5 Key Points That Will Affect Capital Gain Tax (CGT) While Claiming Depreciation

We constantly get to listen from investors their varying thoughts about depreciation. Some investors believe that they should refrain from claiming depreciation. The reason why they think against claiming depreciation is they believe that they will have to pay it back while selling their property. It happens in such scenarios when they lack awareness about Australian tax depreciation. It is partly correct that claiming depreciation while purchasing an investment property may impact future CGT calculations. The crucial thing is that you must comprehend how it takes place. Some changes took place in the depreciation rule in the 2017 budget. You must read all such changes in detail.

Given below are some key points that will let you know how claiming depreciation will impact CGT:

1. Not All Depreciation Claimed Can Be Subtracted From Cost Base

Only Division 43 also known as capital allowance claims can be subtracted from base cost while calculating CGT. You must be wondering what is CGT?  CGT is a tax that you pay on capital gains. Investors and accountants frequently ignore this fact. Depreciation related to plant and equipment items known as Division 40 deductions is not deducted from the cost base. When Division 40 claims are subtracted it will ensure that profit is not exaggerated and tax is not paid beyond the set limit.

2. For Used Properties, Division 40 Will Be Offset Against CGT during Sale

As per May 2017 government ruling, an investor can’t claim depreciation for used residential property assets as a yearly tax deduction.

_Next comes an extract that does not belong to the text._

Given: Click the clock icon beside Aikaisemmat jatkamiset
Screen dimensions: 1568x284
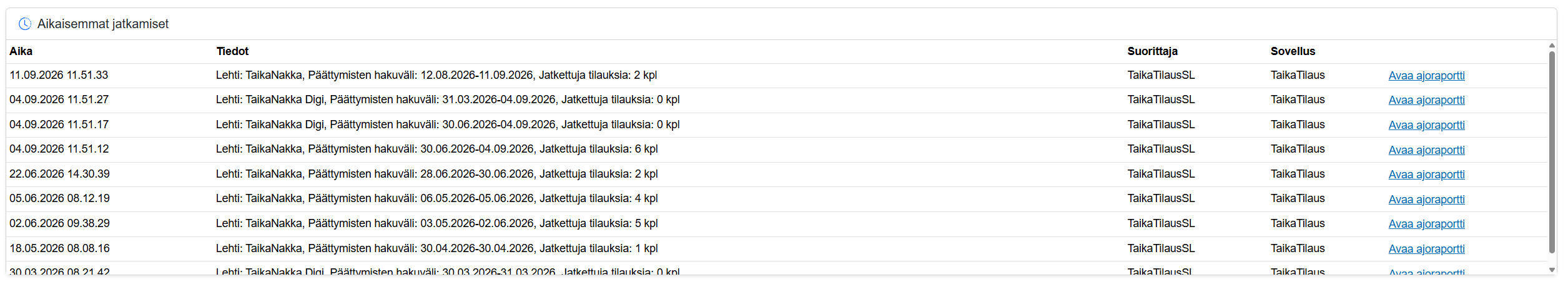Looking at the screenshot, I should (25, 24).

However, an investor will not lose such deductions permanently. The investors can claim the accrued deductions in entirety as a CGT offset. You need to prepare depreciation schedule for investment property. New property owners known as first owners will be able to claim Division 40 deductions yearly.

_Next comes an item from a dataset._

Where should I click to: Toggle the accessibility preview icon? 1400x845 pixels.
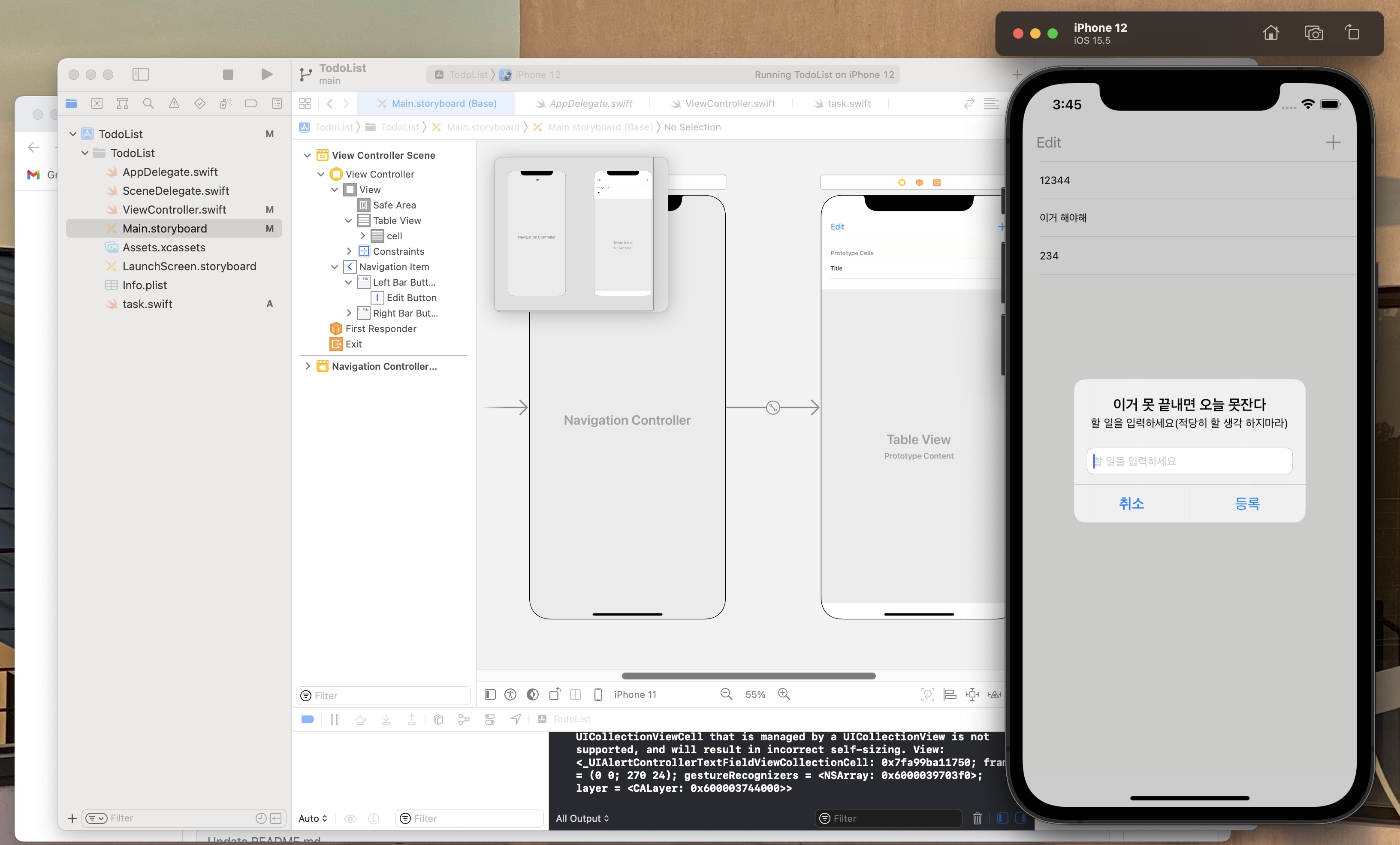[x=510, y=694]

3. CGT Reductions and Exemptions

In some specific situations, investors are entitled to some specific CGT reductions and exemptions. It includes the 50 percent discount for properties possessed by individuals for the above 12 months period. In such scenarios, the influence of subtracting earlier claimed capital allowance subtractions from the cost base is deducted.

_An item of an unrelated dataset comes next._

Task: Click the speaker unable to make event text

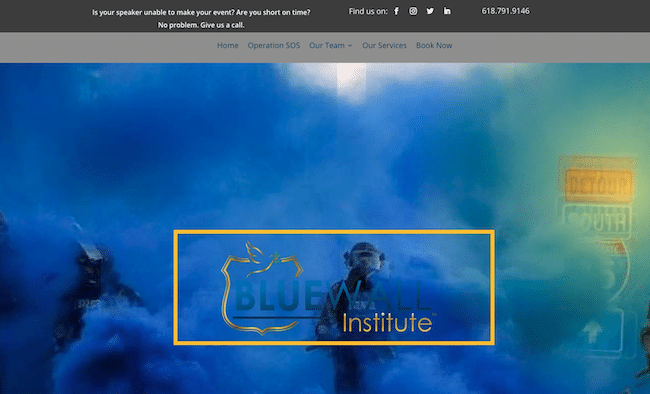Action: pos(201,12)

4. Purchasing Power of Money over a Period of Time

The cash amount that you possess right now will always be worth more than a similar amount of money you have in the future. For instance, if you have $500 cash in hand in 2012, its value will be more than 5 years down the line in 2017 with a similar amount of savings. Investors will remain in a better position if they seek the depreciation advantages and enhance cash flow now. Investors may save that amount of money on a profitable sales transaction at some time in the future. You need to prepare investment property depreciation schedule ATO as per the guidelines.

5. Opportunity Cost

The additional cash flow that the investors will create by way of claiming depreciation can be used for paying debts. You may also reinvest it at some point in the future. This will give the cash today even a much higher value than money saved at a sale.

Conclusion:

Therefore, we can conclude here that you must have understood with the help of the above points how claiming depreciation will impact CGT. If you come across any obstacles while calculating depreciation for tax purposes, you may seek the services of professionals. It is important to note that depreciation may impact your cost base. Plant and equipment depreciation may bring down or increase your cost base. It will also depend on the present situation. Plant and equipment may include things like fixtures and fittings and carpet.